## INPUT
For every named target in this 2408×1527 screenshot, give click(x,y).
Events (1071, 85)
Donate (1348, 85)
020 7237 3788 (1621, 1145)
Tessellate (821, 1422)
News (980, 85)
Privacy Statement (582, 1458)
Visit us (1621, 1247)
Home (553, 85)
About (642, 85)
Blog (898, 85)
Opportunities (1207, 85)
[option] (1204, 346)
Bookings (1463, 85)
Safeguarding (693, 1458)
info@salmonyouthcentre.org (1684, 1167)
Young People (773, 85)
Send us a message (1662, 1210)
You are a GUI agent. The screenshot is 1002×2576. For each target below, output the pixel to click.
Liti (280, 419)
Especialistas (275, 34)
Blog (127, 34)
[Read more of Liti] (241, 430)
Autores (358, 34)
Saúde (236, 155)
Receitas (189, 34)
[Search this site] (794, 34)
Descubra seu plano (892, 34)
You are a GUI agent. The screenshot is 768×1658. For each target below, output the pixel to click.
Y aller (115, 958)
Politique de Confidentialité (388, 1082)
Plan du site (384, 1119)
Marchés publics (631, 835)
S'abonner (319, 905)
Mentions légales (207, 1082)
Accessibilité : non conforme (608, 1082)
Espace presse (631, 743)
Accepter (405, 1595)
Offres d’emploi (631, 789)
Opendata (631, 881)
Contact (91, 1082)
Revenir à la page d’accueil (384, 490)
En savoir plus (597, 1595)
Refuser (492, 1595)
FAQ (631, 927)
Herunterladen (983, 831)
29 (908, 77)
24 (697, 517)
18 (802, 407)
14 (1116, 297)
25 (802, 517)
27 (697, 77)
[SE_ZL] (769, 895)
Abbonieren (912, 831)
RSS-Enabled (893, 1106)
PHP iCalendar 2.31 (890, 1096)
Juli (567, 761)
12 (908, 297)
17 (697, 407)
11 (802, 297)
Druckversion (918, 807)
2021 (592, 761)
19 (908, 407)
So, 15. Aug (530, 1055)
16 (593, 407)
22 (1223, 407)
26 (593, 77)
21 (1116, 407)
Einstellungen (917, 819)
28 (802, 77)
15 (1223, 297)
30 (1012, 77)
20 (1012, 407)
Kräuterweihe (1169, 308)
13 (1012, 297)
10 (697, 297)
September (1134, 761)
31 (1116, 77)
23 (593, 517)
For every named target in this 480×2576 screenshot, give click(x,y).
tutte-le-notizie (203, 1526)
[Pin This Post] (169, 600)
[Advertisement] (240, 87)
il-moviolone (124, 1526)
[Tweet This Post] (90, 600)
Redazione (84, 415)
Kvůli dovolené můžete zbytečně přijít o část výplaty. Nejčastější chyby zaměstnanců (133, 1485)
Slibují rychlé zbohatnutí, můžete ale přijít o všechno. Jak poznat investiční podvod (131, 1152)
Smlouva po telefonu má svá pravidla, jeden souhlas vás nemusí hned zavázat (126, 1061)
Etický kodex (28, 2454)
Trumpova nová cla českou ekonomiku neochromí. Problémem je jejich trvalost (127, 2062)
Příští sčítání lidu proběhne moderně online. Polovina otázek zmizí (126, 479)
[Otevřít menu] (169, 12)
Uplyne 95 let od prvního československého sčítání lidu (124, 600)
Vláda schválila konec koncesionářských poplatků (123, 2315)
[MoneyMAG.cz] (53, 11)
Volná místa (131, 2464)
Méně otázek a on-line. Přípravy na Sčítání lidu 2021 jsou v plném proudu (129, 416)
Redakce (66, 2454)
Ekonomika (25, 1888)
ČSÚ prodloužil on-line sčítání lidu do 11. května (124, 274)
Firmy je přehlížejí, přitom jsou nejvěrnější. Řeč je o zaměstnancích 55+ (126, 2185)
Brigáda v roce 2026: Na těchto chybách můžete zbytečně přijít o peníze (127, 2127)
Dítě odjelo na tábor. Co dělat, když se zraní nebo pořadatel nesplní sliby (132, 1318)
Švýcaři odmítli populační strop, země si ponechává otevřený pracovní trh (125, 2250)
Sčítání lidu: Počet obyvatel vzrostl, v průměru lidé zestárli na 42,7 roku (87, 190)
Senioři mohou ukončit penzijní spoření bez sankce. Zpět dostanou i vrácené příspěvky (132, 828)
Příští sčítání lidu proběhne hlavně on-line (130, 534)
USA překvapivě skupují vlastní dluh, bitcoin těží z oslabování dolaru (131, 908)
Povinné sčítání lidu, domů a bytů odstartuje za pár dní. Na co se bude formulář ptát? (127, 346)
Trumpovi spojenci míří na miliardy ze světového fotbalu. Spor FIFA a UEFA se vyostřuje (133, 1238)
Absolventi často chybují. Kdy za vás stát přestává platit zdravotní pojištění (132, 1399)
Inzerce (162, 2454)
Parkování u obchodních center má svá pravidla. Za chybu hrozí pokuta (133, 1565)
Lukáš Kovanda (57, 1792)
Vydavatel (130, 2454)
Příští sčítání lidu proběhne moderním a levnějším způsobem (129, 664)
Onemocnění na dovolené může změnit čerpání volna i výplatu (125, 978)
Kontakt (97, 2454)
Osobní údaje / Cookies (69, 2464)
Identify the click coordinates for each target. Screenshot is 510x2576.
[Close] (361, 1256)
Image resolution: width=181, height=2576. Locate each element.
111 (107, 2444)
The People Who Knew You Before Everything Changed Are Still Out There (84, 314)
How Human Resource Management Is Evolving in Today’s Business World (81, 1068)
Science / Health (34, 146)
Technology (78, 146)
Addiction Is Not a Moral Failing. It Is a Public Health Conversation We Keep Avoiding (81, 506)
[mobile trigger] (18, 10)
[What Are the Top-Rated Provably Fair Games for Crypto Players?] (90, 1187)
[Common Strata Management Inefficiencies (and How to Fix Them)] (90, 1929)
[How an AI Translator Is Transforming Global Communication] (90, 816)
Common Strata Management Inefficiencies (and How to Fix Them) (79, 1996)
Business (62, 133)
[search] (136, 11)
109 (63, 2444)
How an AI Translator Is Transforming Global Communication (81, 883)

## WHAT YOU HAVE TO DO
What is needed is an exact, complete copy of the entries above.

## ANSWER BOX
For every named target in this 2408×1527 screenshot, give click(x,y).
Events (1071, 85)
Donate (1348, 85)
020 7237 3788 (1621, 1145)
Tessellate (821, 1422)
News (980, 85)
Privacy Statement (582, 1458)
Visit us (1621, 1247)
Home (553, 85)
About (642, 85)
Blog (898, 85)
Opportunities (1207, 85)
[option] (1204, 346)
Bookings (1463, 85)
Safeguarding (693, 1458)
info@salmonyouthcentre.org (1684, 1167)
Young People (773, 85)
Send us a message (1662, 1210)
You are a GUI agent. The screenshot is 1002×2576. For each target below, output the pixel to click.
Liti (280, 419)
Especialistas (275, 34)
Blog (127, 34)
[Read more of Liti] (241, 430)
Autores (358, 34)
Saúde (236, 155)
Receitas (189, 34)
[Search this site] (794, 34)
Descubra seu plano (892, 34)
You are a GUI agent. The screenshot is 768×1658. For each target below, output the pixel to click.
Y aller (115, 958)
Politique de Confidentialité (388, 1082)
Plan du site (384, 1119)
Marchés publics (631, 835)
S'abonner (319, 905)
Mentions légales (207, 1082)
Accessibilité : non conforme (608, 1082)
Espace presse (631, 743)
Accepter (405, 1595)
Offres d’emploi (631, 789)
Opendata (631, 881)
Contact (91, 1082)
Revenir à la page d’accueil (384, 490)
En savoir plus (597, 1595)
Refuser (492, 1595)
FAQ (631, 927)
Herunterladen (983, 831)
29 (908, 77)
24 (697, 517)
18 (802, 407)
14 (1116, 297)
25 (802, 517)
27 (697, 77)
[SE_ZL] (769, 895)
Abbonieren (912, 831)
RSS-Enabled (893, 1106)
PHP iCalendar 2.31 (890, 1096)
Juli (567, 761)
12 (908, 297)
17 (697, 407)
11 (802, 297)
Druckversion (918, 807)
2021 (592, 761)
19 (908, 407)
So, 15. Aug (530, 1055)
16 (593, 407)
22 (1223, 407)
26 (593, 77)
21 (1116, 407)
Einstellungen (917, 819)
28 (802, 77)
15 (1223, 297)
30 (1012, 77)
20 (1012, 407)
Kräuterweihe (1169, 308)
13 (1012, 297)
10 (697, 297)
September (1134, 761)
31 (1116, 77)
23 (593, 517)
For every named target in this 480×2576 screenshot, give click(x,y).
tutte-le-notizie (203, 1526)
[Pin This Post] (169, 600)
[Advertisement] (240, 87)
il-moviolone (124, 1526)
[Tweet This Post] (90, 600)
Redazione (84, 415)
Kvůli dovolené můžete zbytečně přijít o část výplaty. Nejčastější chyby zaměstnanců (133, 1485)
Slibují rychlé zbohatnutí, můžete ale přijít o všechno. Jak poznat investiční podvod (131, 1152)
Smlouva po telefonu má svá pravidla, jeden souhlas vás nemusí hned zavázat (126, 1061)
Etický kodex (28, 2454)
Trumpova nová cla českou ekonomiku neochromí. Problémem je jejich trvalost (127, 2062)
Příští sčítání lidu proběhne moderně online. Polovina otázek zmizí (126, 479)
[Otevřít menu] (169, 12)
Uplyne 95 let od prvního československého sčítání lidu (124, 600)
Vláda schválila konec koncesionářských poplatků (123, 2315)
[MoneyMAG.cz] (53, 11)
Volná místa (131, 2464)
Méně otázek a on-line. Přípravy na Sčítání lidu 2021 jsou v plném proudu (129, 416)
Redakce (66, 2454)
Ekonomika (25, 1888)
ČSÚ prodloužil on-line sčítání lidu do 11. května (124, 274)
Firmy je přehlížejí, přitom jsou nejvěrnější. Řeč je o zaměstnancích 55+ (126, 2185)
Brigáda v roce 2026: Na těchto chybách můžete zbytečně přijít o peníze (127, 2127)
Dítě odjelo na tábor. Co dělat, když se zraní nebo pořadatel nesplní sliby (132, 1318)
Švýcaři odmítli populační strop, země si ponechává otevřený pracovní trh (125, 2250)
Sčítání lidu: Počet obyvatel vzrostl, v průměru lidé zestárli na 42,7 roku (87, 190)
Senioři mohou ukončit penzijní spoření bez sankce. Zpět dostanou i vrácené příspěvky (132, 828)
Příští sčítání lidu proběhne hlavně on-line (130, 534)
USA překvapivě skupují vlastní dluh, bitcoin těží z oslabování dolaru (131, 908)
Povinné sčítání lidu, domů a bytů odstartuje za pár dní. Na co se bude formulář ptát? (127, 346)
Trumpovi spojenci míří na miliardy ze světového fotbalu. Spor FIFA a UEFA se vyostřuje (133, 1238)
Absolventi často chybují. Kdy za vás stát přestává platit zdravotní pojištění (132, 1399)
Inzerce (162, 2454)
Parkování u obchodních center má svá pravidla. Za chybu hrozí pokuta (133, 1565)
Lukáš Kovanda (57, 1792)
Vydavatel (130, 2454)
Příští sčítání lidu proběhne moderním a levnějším způsobem (129, 664)
Onemocnění na dovolené může změnit čerpání volna i výplatu (125, 978)
Kontakt (97, 2454)
Osobní údaje / Cookies (69, 2464)
Identify the click coordinates for each target. Screenshot is 510x2576.
[Close] (361, 1256)
Image resolution: width=181, height=2576. Locate each element.
111 (107, 2444)
The People Who Knew You Before Everything Changed Are Still Out There (84, 314)
How Human Resource Management Is Evolving in Today’s Business World (81, 1068)
Science / Health (34, 146)
Technology (78, 146)
Addiction Is Not a Moral Failing. It Is a Public Health Conversation We Keep Avoiding (81, 506)
[mobile trigger] (18, 10)
[What Are the Top-Rated Provably Fair Games for Crypto Players?] (90, 1187)
[Common Strata Management Inefficiencies (and How to Fix Them)] (90, 1929)
[How an AI Translator Is Transforming Global Communication] (90, 816)
Common Strata Management Inefficiencies (and How to Fix Them) (79, 1996)
Business (62, 133)
[search] (136, 11)
109 (63, 2444)
How an AI Translator Is Transforming Global Communication (81, 883)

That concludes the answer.